Ryan Adams - Prisoner

Ryan Adams has consistently been one of the most interesting and eclectic singer/songwriters over the last two decades, and Prisoner indicates that he hasn't lost any of the creative, sentimental fervor that sparked his early material. In fact, it's improved over time. This is Adams' sixteenth LP, and it's potentially his best to date. Influenced by an axis-shifting divorce and the residual heartbreak something of that magnitude often leaves behind, Prisoner is an aching, yearning, and-- most importantly-- enduring collection of songs that feel like they needed to be written. However, instead of achieving this catharsis by pouring out his sorrows through an acoustic guitar, Adams' retreats into his influences.
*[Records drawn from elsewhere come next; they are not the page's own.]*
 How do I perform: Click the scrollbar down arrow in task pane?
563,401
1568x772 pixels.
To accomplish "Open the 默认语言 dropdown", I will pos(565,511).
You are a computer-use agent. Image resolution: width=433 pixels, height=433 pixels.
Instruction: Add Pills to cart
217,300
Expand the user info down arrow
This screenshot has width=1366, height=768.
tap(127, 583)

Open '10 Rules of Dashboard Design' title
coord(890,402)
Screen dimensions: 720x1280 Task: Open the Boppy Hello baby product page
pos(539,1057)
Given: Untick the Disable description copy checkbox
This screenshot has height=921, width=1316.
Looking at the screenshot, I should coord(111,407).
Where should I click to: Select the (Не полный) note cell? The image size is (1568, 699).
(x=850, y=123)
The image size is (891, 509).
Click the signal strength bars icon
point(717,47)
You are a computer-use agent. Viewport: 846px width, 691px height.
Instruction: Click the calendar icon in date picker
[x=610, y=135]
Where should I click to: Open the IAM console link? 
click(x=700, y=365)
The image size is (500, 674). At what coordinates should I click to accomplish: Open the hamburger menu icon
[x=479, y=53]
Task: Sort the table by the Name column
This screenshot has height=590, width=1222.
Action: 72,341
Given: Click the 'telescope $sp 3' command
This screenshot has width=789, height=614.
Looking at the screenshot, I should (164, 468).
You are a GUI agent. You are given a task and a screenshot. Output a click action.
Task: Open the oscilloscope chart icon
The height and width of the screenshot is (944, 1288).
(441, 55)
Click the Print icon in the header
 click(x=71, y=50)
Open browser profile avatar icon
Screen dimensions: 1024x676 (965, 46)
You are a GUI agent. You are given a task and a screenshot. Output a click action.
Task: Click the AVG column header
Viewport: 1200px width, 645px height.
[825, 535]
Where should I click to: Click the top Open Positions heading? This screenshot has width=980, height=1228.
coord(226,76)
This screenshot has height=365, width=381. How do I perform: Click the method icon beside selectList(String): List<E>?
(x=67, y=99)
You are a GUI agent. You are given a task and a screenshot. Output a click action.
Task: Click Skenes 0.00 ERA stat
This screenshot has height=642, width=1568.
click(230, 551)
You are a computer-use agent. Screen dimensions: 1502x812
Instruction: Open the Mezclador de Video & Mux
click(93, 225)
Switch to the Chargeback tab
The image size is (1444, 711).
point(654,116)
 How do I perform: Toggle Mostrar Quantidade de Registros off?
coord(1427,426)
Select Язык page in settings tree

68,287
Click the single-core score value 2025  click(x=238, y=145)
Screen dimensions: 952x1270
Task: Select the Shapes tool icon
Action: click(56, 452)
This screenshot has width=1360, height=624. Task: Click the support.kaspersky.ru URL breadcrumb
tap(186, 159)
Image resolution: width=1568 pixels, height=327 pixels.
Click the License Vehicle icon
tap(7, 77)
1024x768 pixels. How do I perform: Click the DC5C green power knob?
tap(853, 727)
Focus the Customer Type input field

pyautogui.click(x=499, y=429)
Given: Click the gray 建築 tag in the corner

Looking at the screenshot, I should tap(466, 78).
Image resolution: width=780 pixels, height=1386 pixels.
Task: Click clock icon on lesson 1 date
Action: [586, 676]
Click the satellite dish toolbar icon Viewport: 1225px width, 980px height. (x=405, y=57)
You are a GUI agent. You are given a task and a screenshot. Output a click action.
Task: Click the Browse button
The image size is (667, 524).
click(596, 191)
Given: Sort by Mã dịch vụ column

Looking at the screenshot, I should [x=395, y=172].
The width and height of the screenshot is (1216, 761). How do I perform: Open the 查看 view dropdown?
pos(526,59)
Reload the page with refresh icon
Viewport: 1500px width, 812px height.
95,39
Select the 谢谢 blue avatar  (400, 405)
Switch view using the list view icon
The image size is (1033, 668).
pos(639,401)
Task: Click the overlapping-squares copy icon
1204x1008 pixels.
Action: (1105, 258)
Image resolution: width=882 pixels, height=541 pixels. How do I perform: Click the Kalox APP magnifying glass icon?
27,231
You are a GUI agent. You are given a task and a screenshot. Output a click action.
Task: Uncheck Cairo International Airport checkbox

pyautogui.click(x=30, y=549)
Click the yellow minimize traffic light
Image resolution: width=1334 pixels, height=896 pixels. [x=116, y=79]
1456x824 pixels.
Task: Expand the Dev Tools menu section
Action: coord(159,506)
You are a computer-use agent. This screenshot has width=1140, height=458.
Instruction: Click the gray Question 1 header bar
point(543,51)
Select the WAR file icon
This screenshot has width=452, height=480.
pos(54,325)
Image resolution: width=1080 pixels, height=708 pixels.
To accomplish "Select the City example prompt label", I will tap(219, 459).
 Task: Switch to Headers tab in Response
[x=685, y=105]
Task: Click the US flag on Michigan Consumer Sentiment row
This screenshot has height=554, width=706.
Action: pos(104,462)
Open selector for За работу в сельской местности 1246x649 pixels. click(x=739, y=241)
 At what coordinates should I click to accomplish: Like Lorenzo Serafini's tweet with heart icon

Driven by the sounds of '80s rock like The Smiths, Bruce Springsteen, and Tom Petty, Adams writes about heartbreak with a fervor that transitions between aching, helpless, and frenzied-- each burdened with being haunted by something lost to time. Loud, fervid anthems like "Do You Still Love Me", the Smiths-heavy "Anything I Say To You Now", and the assertive, Springsteen-esque flickering on "Outbound Train" serve as an expression of the angrier moments in a breakup. On the other end, the lonesome and damaged "To Be Without You", "Haunted House", and the harrowing, reverb-soaked "We Disappear" focus on the quieter moments of desperation and doubt. The fact that Ryan Adams has managed to make such an exceptional album so late into his career is an indication of his brilliance as a songwriter. His prolific output and creative spirit know no limits (he also released a 17-song collection of Prisoner b-sides that are also roaring and exceptional), and he's still going nowhere but up.